The ability to accommodate the schema irregularities found in web data is an important feature of a semistructured (or unstructured) data model. In keeping with this requirement, the data model presented in the paper has several features worth mentioning.
One feature is that a property found in one label can be missing from other labels. In Figure 2, the transaction time property is in only a few of the labels. Generally, a property is missing because it is don't care information, as in, this property is missing because we don't care if it is present, it is not germane to or will not improve the description of the data.
Another feature is that a property can be specified as being required. A required property is required to be matched in a query to gain access to nodes below that edge, but otherwise is just like any other property.1 The security property on the edge to &Color of Night is a required property (indicated by affixing an `!' to the property name). It is meant to indicate that a user must have a matching security clearance, i.e., an appropriate certificate, to traverse that edge. Further details on required properties are presented in Section 3.2.2.

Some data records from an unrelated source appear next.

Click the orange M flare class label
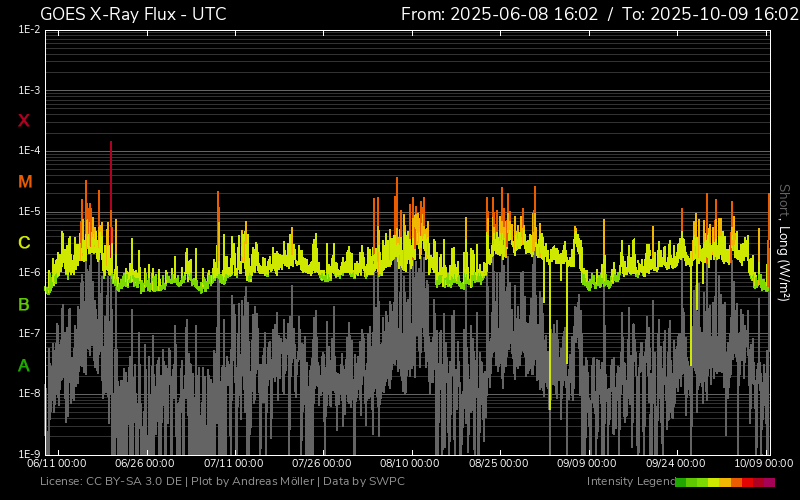Screen dimensions: 800x500 [25, 182]
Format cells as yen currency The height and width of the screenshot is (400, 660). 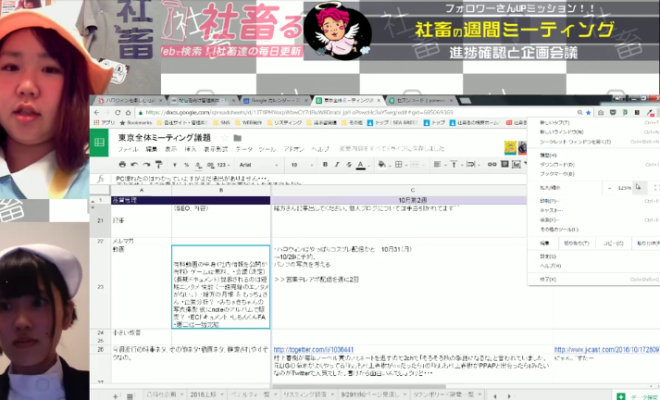point(176,164)
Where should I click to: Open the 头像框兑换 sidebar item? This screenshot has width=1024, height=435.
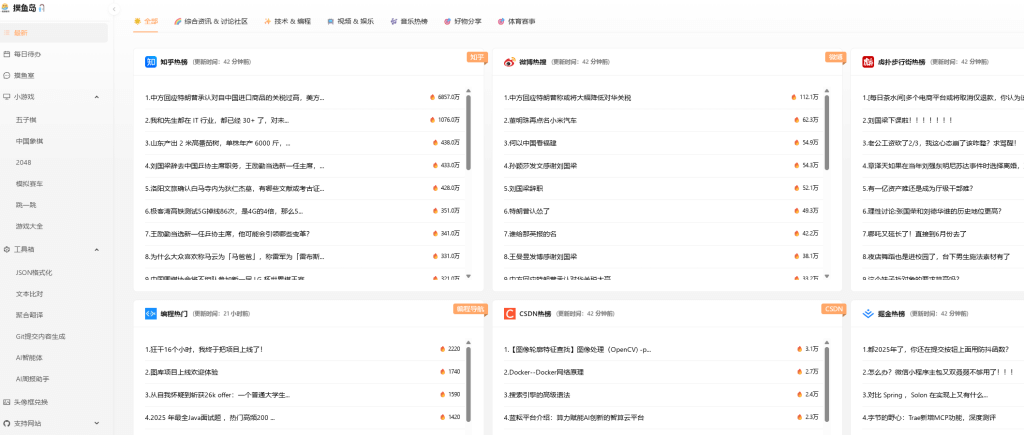(30, 402)
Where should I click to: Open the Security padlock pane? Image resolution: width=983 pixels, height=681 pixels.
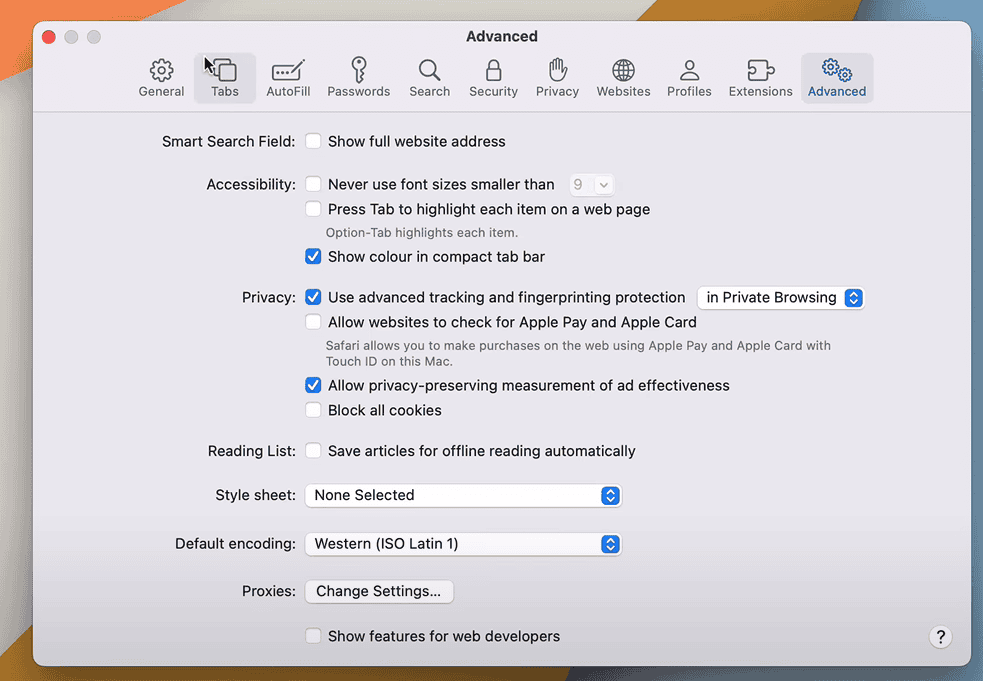(x=493, y=78)
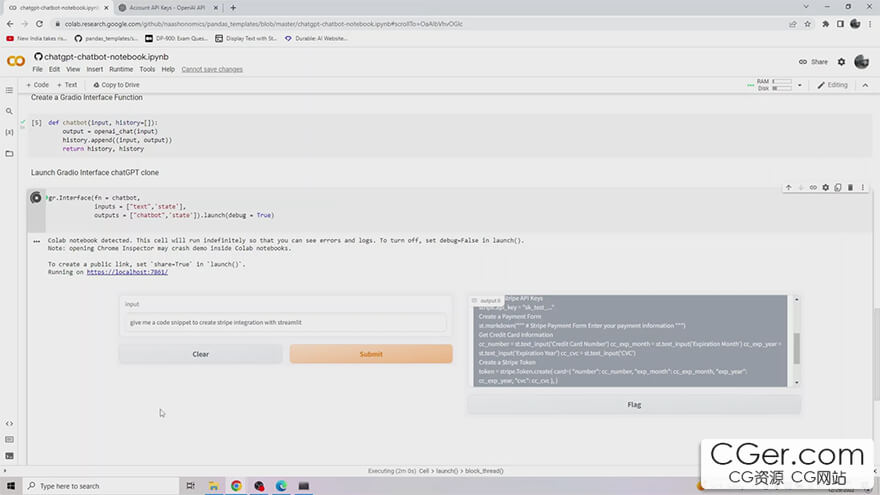Click the orange Submit button

coord(371,354)
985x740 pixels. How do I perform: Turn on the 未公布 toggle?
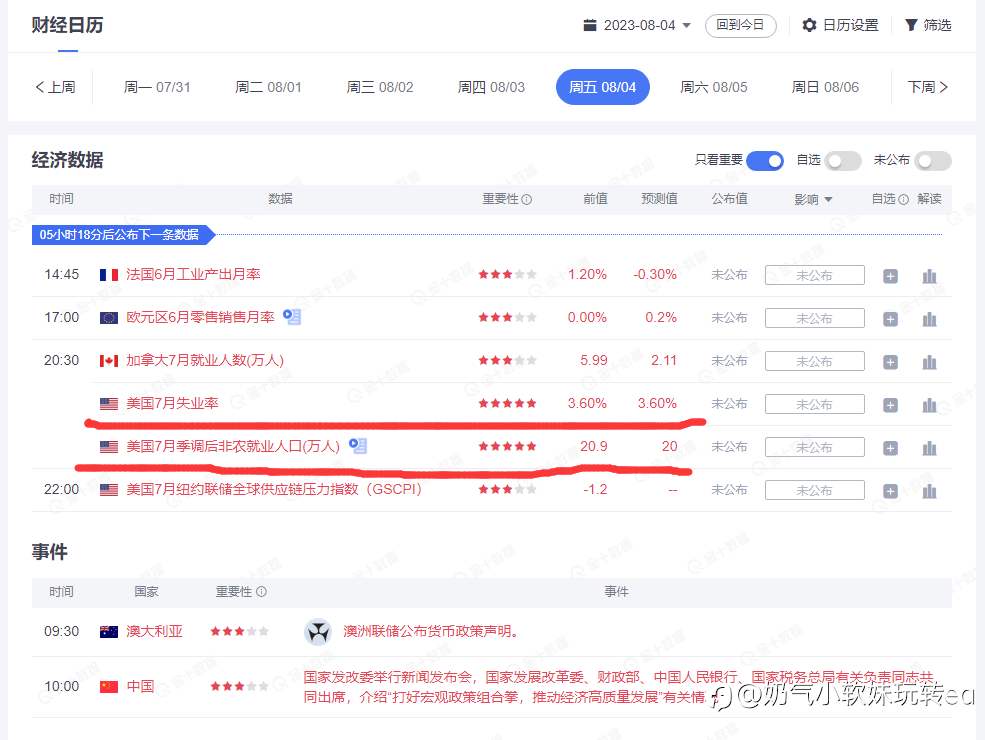pyautogui.click(x=932, y=161)
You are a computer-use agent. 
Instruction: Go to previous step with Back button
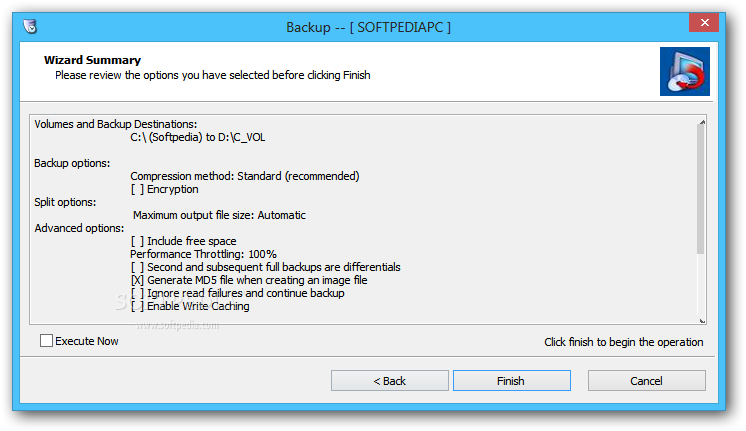(390, 381)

There are few restrictions on the properties in labels. Common properties may be shared by a number of labels. Meta-data is often specified for a bag or container for a collection of objects . Since a label is a set, it can easily be shared, in part or in whole, among a number of labels. In addition, multiple edges may connect the same pair of nodes with overlapping or redundant labels. Requiring labels to contain disjoint descriptions would be an unnecessary restriction.
Multiple properties in a label can capture more data semantics, but they break existing query languages. To take one example, consider the path from &movies through &Star Wars IV to the misspelled value Bruce Wilis. It would be easy to retrieve that path by using an appropriate regular expression over the name property in each label (e.g., movie.stars.name). While this is a path, it is not a valid path since the transaction times of the first and last edges in the path are disjoint: when the first edge in the path was inserted, the final edge was already deleted. So at no time did the two edges coexist in the current database state.

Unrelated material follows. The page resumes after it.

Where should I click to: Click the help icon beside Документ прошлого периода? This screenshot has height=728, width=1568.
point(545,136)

This paper offers a collection of query language operators that support a more correct manipulation of the extended edge labels. Each operator is extensible in the sense that the semantics of properties are not fixed in the data model; rather, the meaning is supplied by a database designer. For instance, to test the validity of a path, the transaction time property will be tested quite differently than the name property. Several new query operators are also described. Match matches a so-called path regular expression to the labels along a path in the semistructure. Collapse collapses entire paths to single edges that have their labels computed from the labels on each edge in the path. Coalesce computes the value of a property which is distributed among a number of different labels on edges between the same pair of nodes. Finally, Slice restructures the labels along paths by slicing a portion from selected properties in each label.